Note: The following section is based on the original Previews article that reported on the development of the Pierce Protein Refolding Kit, which was originally called 'Pro-Matrix'.
Lysozyme was denatured overnight at 4°C in 8M GdnHCl, 10 mM DTT, 50 mM Tris, pH 8.0 at 20 mg/mL. Reduced glutathione, oxidized glutathione and DTT were added to refolding buffers as determined by the matrix layout (Table 3). All solutions were equilibrated to 4°C. Immediately before adding solubilized lysozyme to refolding buffers, the DTT was removed using a protein desalting spin column equilibrated in 8M GdnHCl, 50 mM Tris; pH 8.0. Lysozyme was then added to the refolding buffers at a final concentration of 1 mg/mL. This addition supplies 0.4M GdnHCl to the Base Refolding Buffers. Refolding was allowed to proceed for 18 hours at 4°C. Refolding yields were determined by measuring lysozyme activity with the EnzChek(tm) Lysozyme Assay Kit (Molecular Probes) using a Tecan(tm) SPECTRAFluor Plus System.
Results and Discussion
The basic protocol for protein refolding requires that inclusion bodies are first isolated, purified and then solubilized with a strong denaturant, such as guanidine hydrochloride (GdnHCl), to produce a completely unfolded protein. The solubilized protein is then diluted or dialyzed into a refolding buffer to reduce the denaturant concentration, allowing the protein to refold based on the information contained in its primary sequence. When using optimized conditions many proteins can be reliably refolded at concentrations >1 mg/ml. However, if the denaturant is removed and replaced with a non-optimized refolding buffer, protein aggregation strongly competes with renaturation and only minimal amounts of native protein are recovered. The degree of aggregation that occurs during refolding is largely dependent on protein concentration, concentration of strong and weak denaturants, pH, temperature, and the redox environment. Ionic strength, divalent cations, polymers and cofactors can also promote refolding of some proteins.

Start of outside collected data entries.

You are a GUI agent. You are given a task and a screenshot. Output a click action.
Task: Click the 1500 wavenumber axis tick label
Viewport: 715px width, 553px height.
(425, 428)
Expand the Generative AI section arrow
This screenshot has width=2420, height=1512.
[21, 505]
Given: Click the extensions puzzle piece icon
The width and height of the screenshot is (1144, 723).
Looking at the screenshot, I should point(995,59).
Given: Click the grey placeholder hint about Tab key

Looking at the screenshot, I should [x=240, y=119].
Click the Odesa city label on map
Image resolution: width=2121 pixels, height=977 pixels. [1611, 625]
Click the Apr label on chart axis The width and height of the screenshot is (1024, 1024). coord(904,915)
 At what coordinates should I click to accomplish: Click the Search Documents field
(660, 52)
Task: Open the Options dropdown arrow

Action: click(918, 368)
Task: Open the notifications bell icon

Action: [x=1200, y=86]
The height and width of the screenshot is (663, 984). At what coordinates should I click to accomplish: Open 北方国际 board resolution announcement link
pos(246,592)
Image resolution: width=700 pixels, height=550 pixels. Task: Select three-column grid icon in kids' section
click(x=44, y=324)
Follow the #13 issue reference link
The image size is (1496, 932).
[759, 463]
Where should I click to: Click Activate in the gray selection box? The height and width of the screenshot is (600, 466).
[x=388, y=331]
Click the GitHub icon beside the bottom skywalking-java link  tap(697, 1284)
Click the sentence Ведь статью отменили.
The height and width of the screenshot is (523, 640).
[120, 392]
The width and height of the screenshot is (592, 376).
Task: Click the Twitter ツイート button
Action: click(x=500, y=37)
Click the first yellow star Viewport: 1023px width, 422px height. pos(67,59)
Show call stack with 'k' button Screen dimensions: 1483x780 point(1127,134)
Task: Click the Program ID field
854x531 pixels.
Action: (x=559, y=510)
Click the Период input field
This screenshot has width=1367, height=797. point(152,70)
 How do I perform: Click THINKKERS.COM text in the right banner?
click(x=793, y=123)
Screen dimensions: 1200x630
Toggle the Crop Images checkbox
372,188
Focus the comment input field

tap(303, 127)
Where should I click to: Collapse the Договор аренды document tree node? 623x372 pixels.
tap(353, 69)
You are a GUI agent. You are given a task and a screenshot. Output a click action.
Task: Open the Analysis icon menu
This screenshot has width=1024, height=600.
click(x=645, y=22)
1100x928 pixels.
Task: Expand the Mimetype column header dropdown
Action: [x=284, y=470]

The results for refolding reduced and denatured lysozyme using the Pierce Protein Refolding Kit are reported in Table 3. For this example we treated lysozyme as if the presence of disulfide bonds in the native state was unknown. Reformation of native lysozyme was suppressed at the lowest and highest denaturant concentrations present within the protein refolding matrix (trial numbers 1, 2 and 9). Refolding was also suppressed by the presence of DTT (trial numbers 1, 6 and 8), showing the importance of reforming disulfide bonds in the folding of lysozyme. Highest lysozyme activity regained in the experiment was achieved in trial seven, which contained 1.4M GdnHCl, 0M L-arginine, 2 mM GSH: 0.4 mM GSSG, and represents more than 90% of the solubilized lysozyme being refolded.
For Research Use Only. Not for use in diagnostic procedures.